Dans le site de Radio-Canada, on présente votre ami Robert Bisaillon comme le concepteur de la réforme scolaire. Vous en fûtes le penseur. Personne ne vous aurait reproché de vous présenter comme le penseur trahi par les doctrinaires de la pédagogie, tant ce qui vous sépare d'eux est manifeste. Vous les avez pris au contraire sous vos ailes kantiennes, faisant preuve par là d'un sens des responsabilités qui vous honore.
Le malaise persiste
Vous ne parvenez cependant pas à dissiper le malaise, vous apportez même des arguments convaincants en faveur de la thèse de la trahison des doctrinaires. «Ce que je n'avais pas prévu, c'est que, dans le champ de la pratique pédagogique désormais ouvert, essaieraient de s'installer à grands bruits, au son des buccins et des trompettes, les promoteurs des nouvelles pédagogies. Ce que je n'avais pas prévu, c'est que ce bruit déplacerait l'accent de ce qui est en cause dans cette réforme. D'une réforme qui était d'abord une réforme du programme d'études, on ferait une réforme d'application d'une théorie pédagogique.»
Dans l'analyse que vous faites ensuite des causes de ce glissement, vous reprenez dans vos mots les thèses qui ont éveillé l'esprit critique de la plupart de ceux qui ont de sérieuses réserves sur la réforme. Quelles sont ces causes, selon vous? Premièrement, le marché du perfectionnement des enseignants. Deuxièmement, les facultés universitaires qui, à ce moment, vivaient «l'un de ces changements de doxa, d'opinion dominante» qui font partie de leur culture.
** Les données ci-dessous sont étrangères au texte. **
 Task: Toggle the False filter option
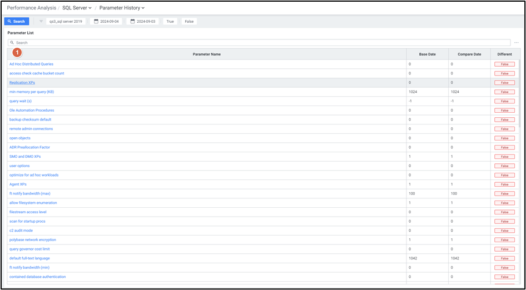point(189,22)
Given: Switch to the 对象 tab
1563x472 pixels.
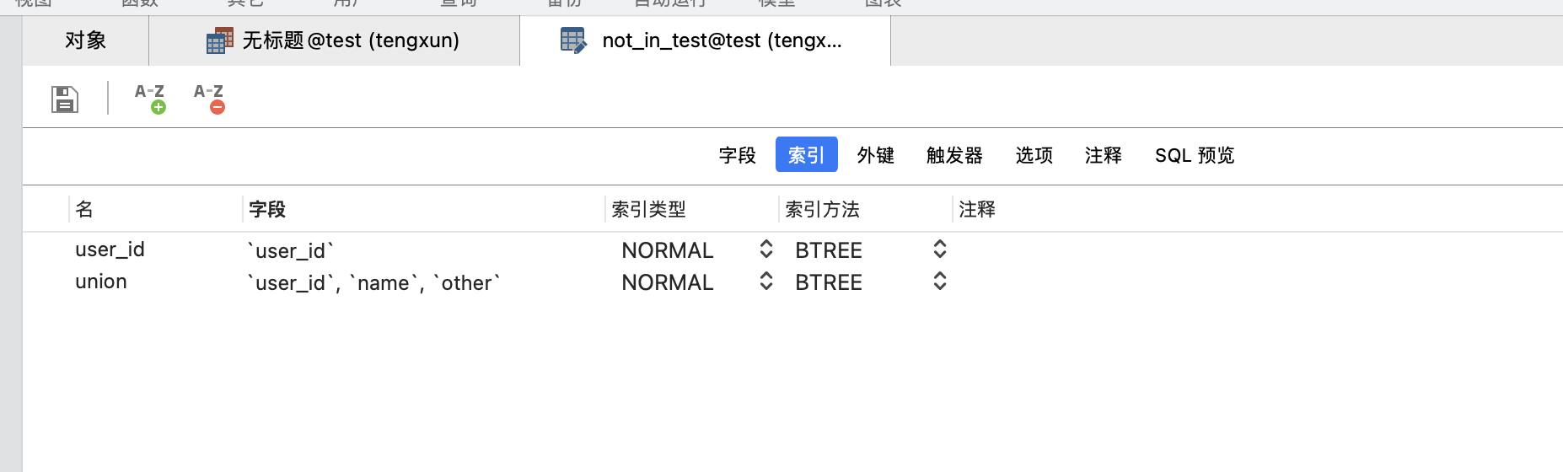Looking at the screenshot, I should pos(85,40).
Troisièmement, le ministère de l'Éducation.
Au ministère, dites-vous, «j'ai vu poindre la possibilité du glissement fatal». Vous racontez à ce propos une anecdote qui, à elle seule, justifie la publication de votre livre. Au sortir d'une réunion de travail convoquée par le ministère, un directeur d'école rejoint votre groupe de travail pour y faire la déclaration de foi suivante: «Il n'y aura de réforme que s'il y a un véritable changement de pratique pédagogique, et il ne peut y avoir de changement de cette nature sans connaître le fondement de ces pratiques nouvelles: la théorie socioconstructiviste de l'apprentissage.» Vous avez été atterré: «Il était descendu rayonnant de la Montagne, portant les nouvelles tables de la Loi.»
Vous avouez ensuite: «Les choses sont ainsi et je ne sais comment elles pourraient être corrigées.»
Neutraliser le glissement
«So ist», c'est ainsi. Ce sont les mots de Hegel devant le mont Blanc. Mais l'imposture doctrinaire qui s'est substituée à la réforme démocratique n'est pas le mont Blanc, même si elle a été importée de Suisse. Vous avez identifié vous-même les causes du glissement. Il ne reste qu'à les neutraliser, ce que devraient s'engager à faire tous les partis politiques, éclairés comme ils le sont désormais, grâce à vous notamment.
L'Action démocratique du Québec a fait quelques pas dans la bonne direction. Pour le Parti québécois, la voie est toute tracée: «C'est, devrait déclarer leur chef, notre réforme démocratique qu'il faut appliquer, celle du programme d'études, et non celle des doctrinaires.» Les libéraux de leur côté auraient intérêt à éviter d'assumer l'odieux d'un glissement qui a commencé sous le gouvernement péquiste.
Tous les partis devraient se mettre d'accord sur deux points:
1) dissocier les deux réformes, n'imposer à tous que celle du programme, parce qu'elle est démocratique et qu'elle assure le fonds culturel commun de la nation, ne mettre la réforme doctrinaire à l'essai qu'à une échelle réduite et dans des conditions telles qu'aucun élève ne puisse reprocher un jour à l'État québécois d'avoir fait de lui un cobaye;
2) rouvrir le champ de la pratique pédagogique que les doctrinaires ont fermé.